An agile mindset could help managers seeking to confront a crisis or bring about transformation.  In today’s world of rapid change, uncertain events, and increasing digitization of information, managers can use Agile Principles as a default mindset to move their organizations forward and better achieve their missions.

Agile Transformation

The concepts espoused by Stanley McChrystal in Team of Teams reflected his own development of an agile mindset.  McChrystal’s mission to defeat Al Qaeda needed an approach that mirrored that of the enemy, which reflected a transformation in both strategy and tactics.  His entire command had to operate by new rules and procedures.  Continual communication with small teams in the field allowed McChrystal and his command to gain a significant advantage against the adversary.

Agile Principles can continue to be refreshed, and research can contribute to such enhancements Studies focus on how to use and disseminate these principles and improve them for new versions.
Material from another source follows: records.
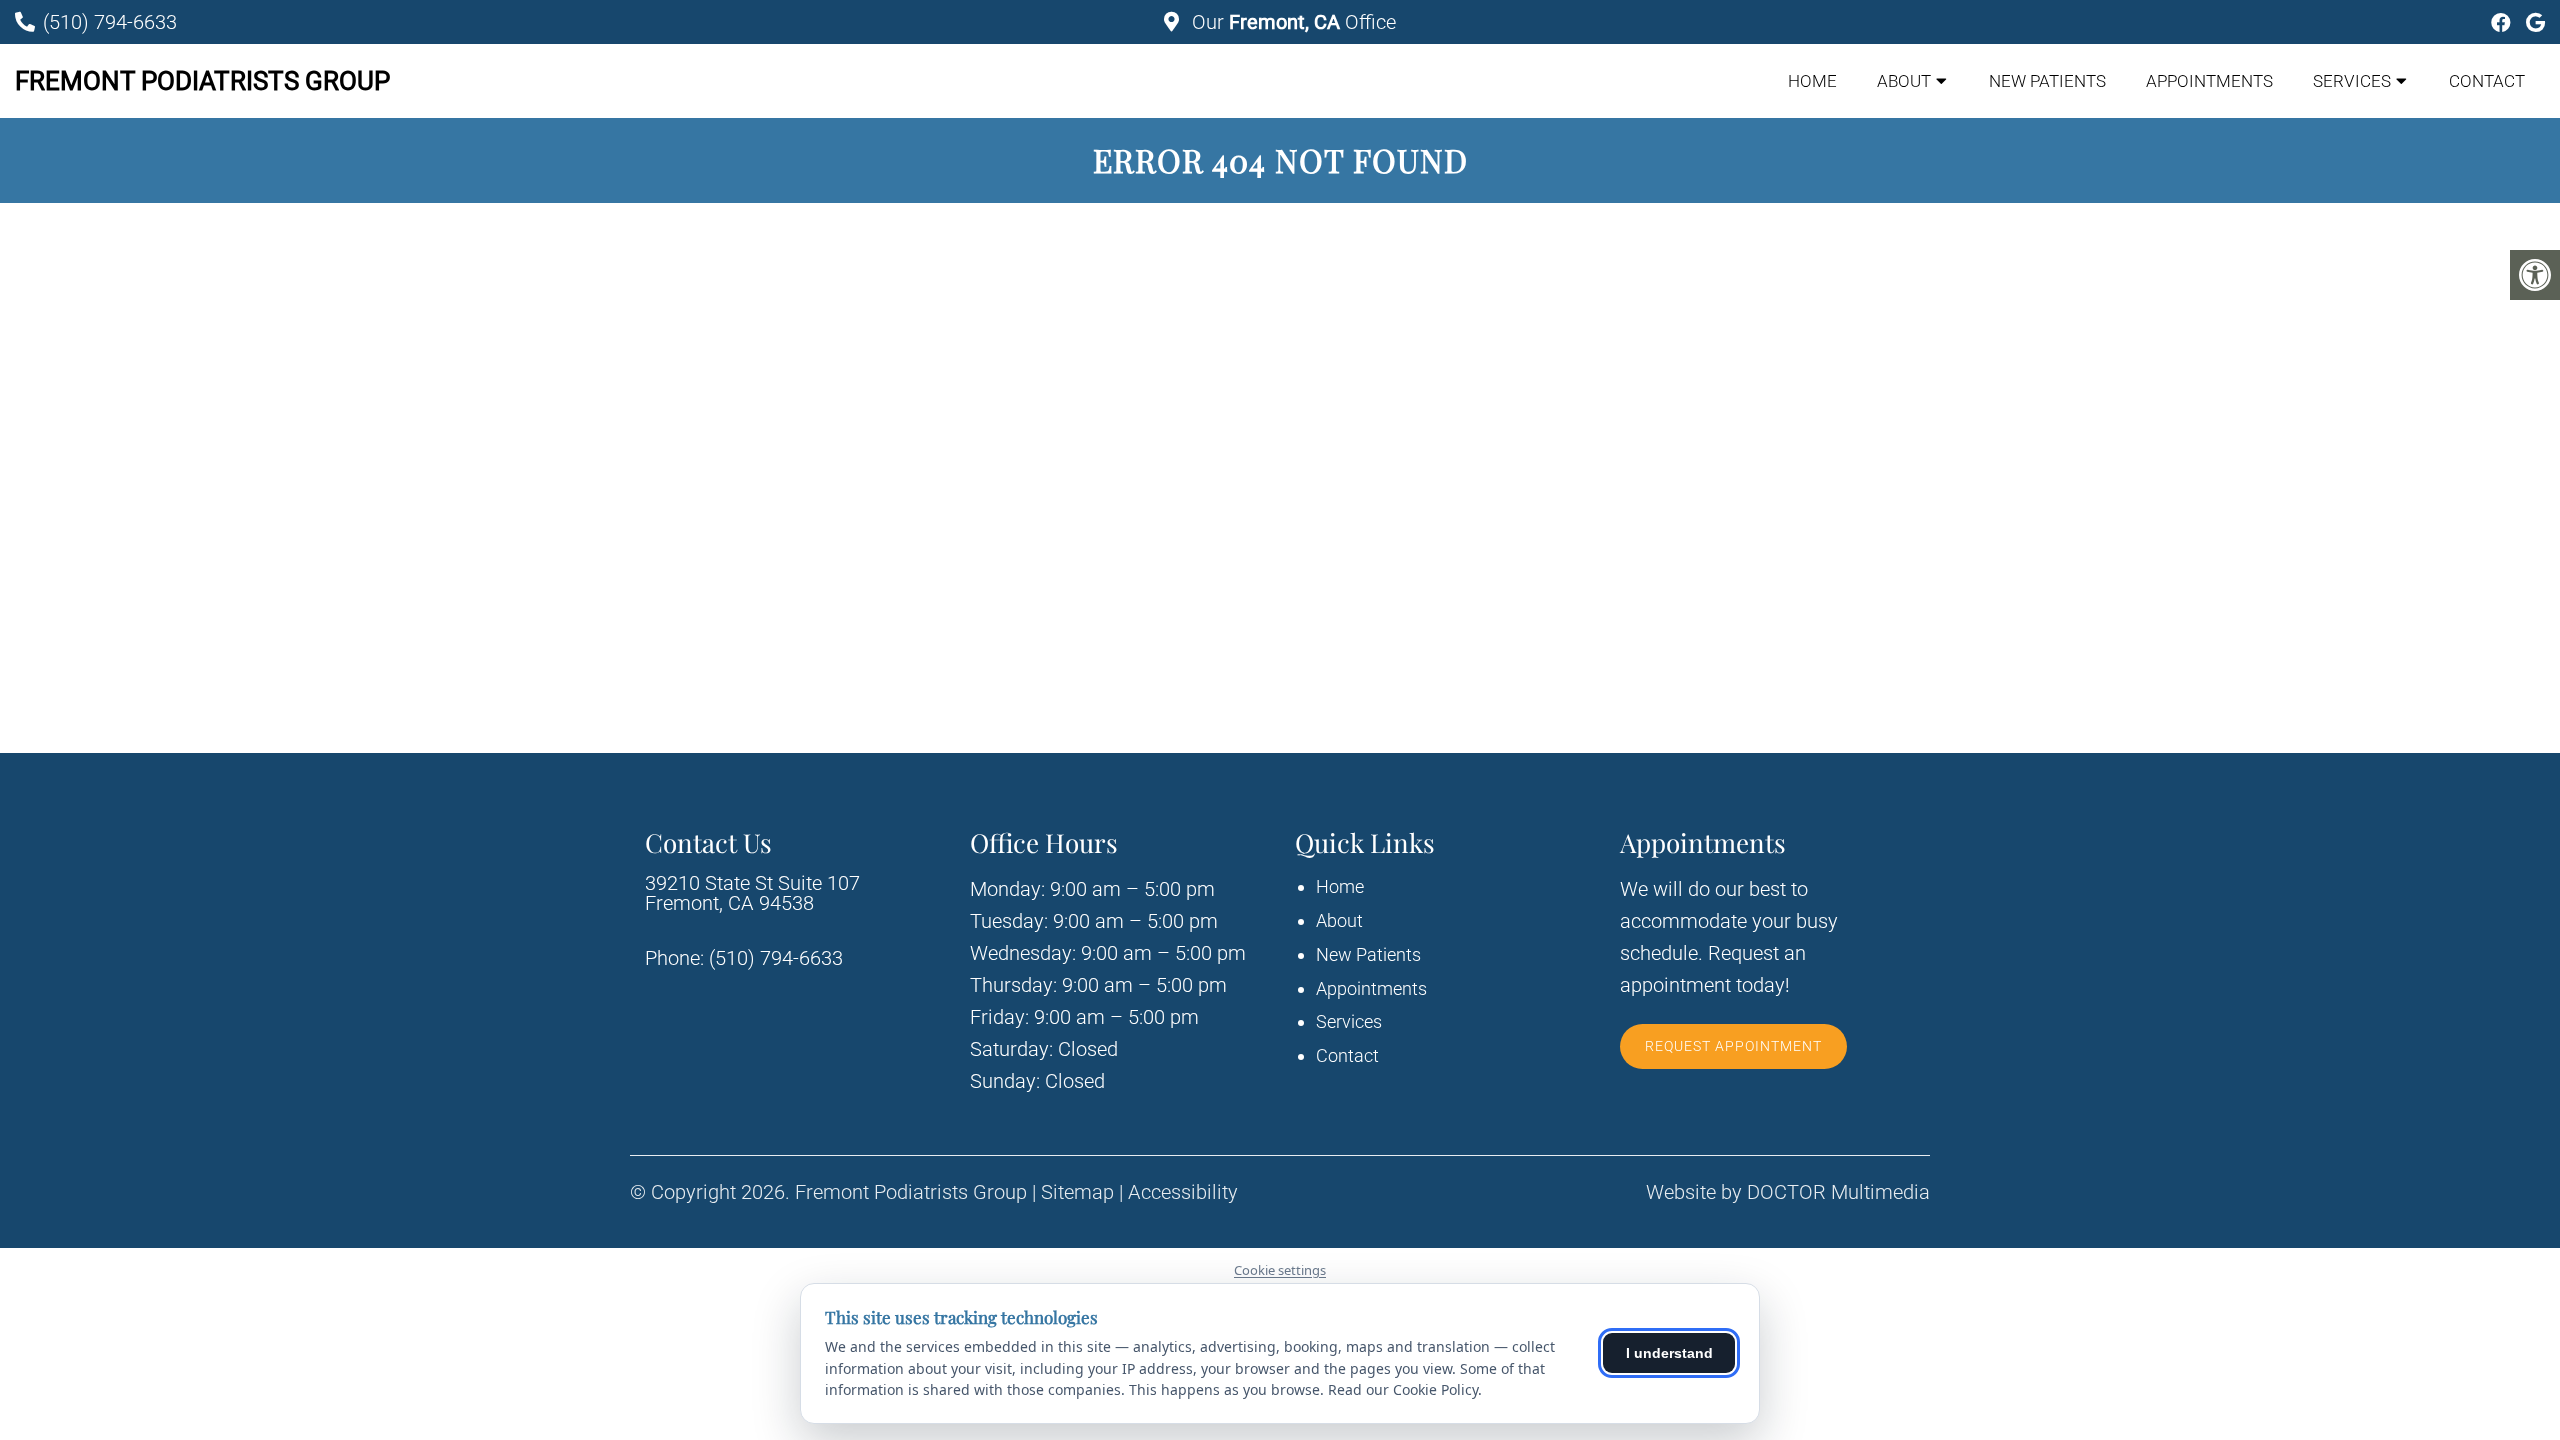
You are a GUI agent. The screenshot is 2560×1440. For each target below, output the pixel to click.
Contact (2487, 81)
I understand (1669, 1353)
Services (2352, 81)
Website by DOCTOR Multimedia (1788, 1192)
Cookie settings (1280, 1270)
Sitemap (1077, 1192)
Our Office (1291, 22)
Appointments (2209, 81)
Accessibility (1183, 1192)
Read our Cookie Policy (1403, 1389)
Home (1812, 81)
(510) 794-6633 (110, 22)
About (1904, 81)
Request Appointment (1733, 1046)
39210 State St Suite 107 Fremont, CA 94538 (752, 893)
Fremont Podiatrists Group (202, 81)
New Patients (2047, 81)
Agile Principles can help an organization to transform, via a “Learning Roadmap" such as that shown in Figure 3.  This Roadmap traces the Agile journey from Strategy to Organization to Execution using agile government principles. 

Figure 3:  Agile Government Learning Roadmap

                                   

 

 

 

 

 

 

 

 

 

 

Agile and Trust

The Trust research essay presented the OECD Framework that focuses on Competence and Values.  Agile Principles are designed to improve Competence and advance Values.

Specifically, an organization can improve competence by clarifying and communicating its Mission, the first task of Leadership.  Additional tasks of leadership are setting Metrics, developing and weighing Evidence, and Organizing and Executing a Strategy.  The Execution should be done according to an ambitious timing with all appropriate Speed, and must learn from both successes and failure as it Persists despite setbacks.  This will require continual Innovation in the approaches to achieving the Mission.

The Values that OECD discusses for improving trust in government:   Integrity, Openness and Fairness- will guide the Organization of the work by assuring that the voices of Customers are included in the work of the Teams.

In fact, inclusion of Customers and their satisfaction is essential to the agile mindset.  In government, the word “customer” has a broader meaning than in the world of commerce, with three roles:

  • As Recipients of Direct Services – Services such as Social Security, trash collection, and the postal service, that individuals use every day.
  • As Beneficiaries – Individuals receive benefits indirectly, such as public safety, clean air, good roads, clean safe water, and public health.In this case, the benefit is clear and measurable but not directly provided to a single individual.
  • As Participants – The role of the public here includes voting, participating in protests, serving on oversight boards, commenting on regulations and policies and other areas that reflect the full exercise of Constitutional and legal rights.

     

Research can frame how all three roles should be recognized in order to increase the trust that the public has in government.

Finally, integrity can be improved by using third party networks to oversee waste, fraud, and abuse.  Currently, the Pandemic Response Accountability Committee has created an Agile Products Tool Kit to help oversee the more than five trillion dollars that the network of Inspectors General and others are overseeing.  This tool kit provides rapid useful information to improve the Integrity of various legislative initiatives for which they are responsible.

Conclusion

Research on agility in government can help government officials seek to deliver better programs, policies and regulations at all levels.  Agile government is designed to create a new mindset to replace the default mindset of bureaucracy that constituted “Jurassic Government”.  The rapid pace of changes in society, particularly those involving technology, require a new form of management that can delivery mission results reliably, responsively, and with integrity, fairness and openness.